* Text excerpt
□ □ □ □
473,383 Members | 1,813 Online
Bytes | Software Development & Data Engineering Community
Post Job

Home Posts Topics Members FAQ

Join Bytes to post your question to a community of 473,383 software developers and data experts.

Normalization connundrum

I've come up with this issue in several apps now. There are things that, from
one perspective, are all handled the same, so it would be desirable that they
all be handled in the same table with some field as a type specification.
From other perspective of foreign key relationships, however, they are
different things and can't be stored in the same table.

For example, I have a scheme for indicating mappings between dimension records
at one time period to new dimension records at another time period. I could
use one set of tables for all mappings since they all work exactly the same
way, but then I can't set up DRI between the mapping tables and the dimension
tables. If I just make separate mapping tables for each dimension table, then
I'm creating 4 new tables per dimension table, all identical with respect to
what fields they contain, what kinds of unique constraints they have, and what
relationships they have to each other with the sole distinction that they each
map to the integer-type key of a different dimension table. I would not look
forward to doing maintenance on this schema!

Is there any strategy for having the cake and eating it, too?
Jul 20 '05 #1
7 1632
Steve Jorgensen wrote:
I've come up with this issue in several apps now. There are things that, from
one perspective, are all handled the same, so it would be desirable that they
all be handled in the same table with some field as a type specification.
From other perspective of foreign key relationships, however, they are
different things and can't be stored in the same table.
□ □ □ □
* Source data
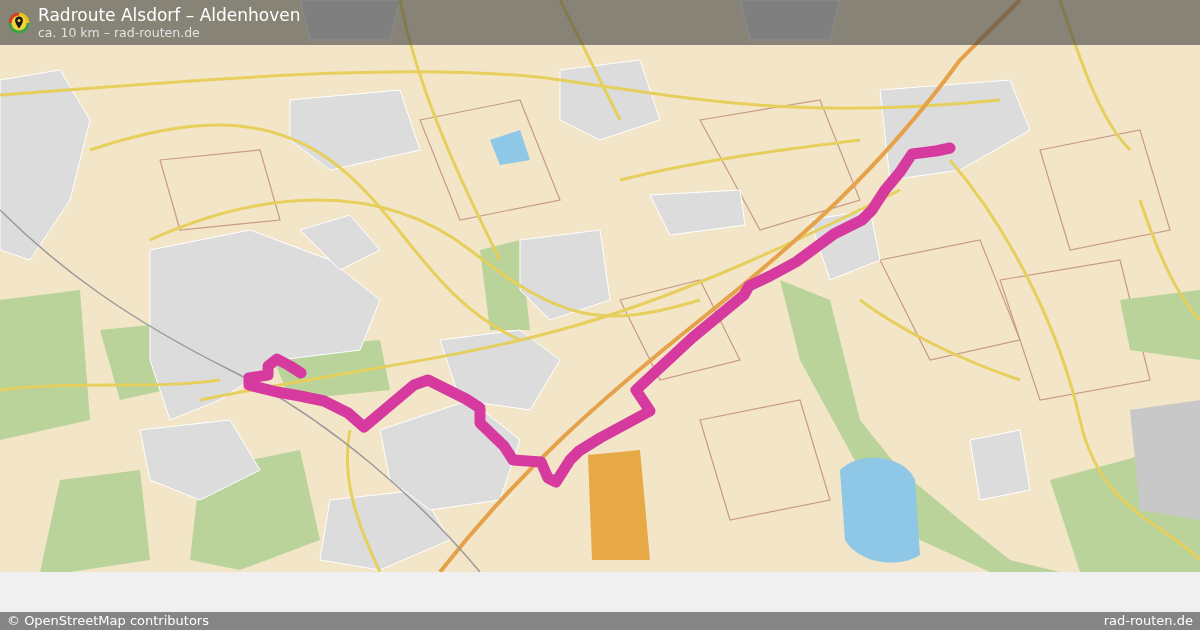  Describe the element at coordinates (108, 621) in the screenshot. I see `attribution-text: © OpenStreetMap contributors` at that location.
□ □ □ □
* Problem 1
From the normalization thread, quote the passage that begins at the words "473,383 Members |" and stops after "and data experts.".
* Problem 2
In the normalization thread, how many new tables per dimension table would making separate mapping tables for each dimension table create?

* Answer area 1
473,383 Members | 1,813 Online
Bytes | Software Development & Data Engineering Community
Post Job

Home Posts Topics Members FAQ

Join Bytes to post your question to a community of 473,383 software developers and data experts.

* Answer area 2
Four new tables per dimension table.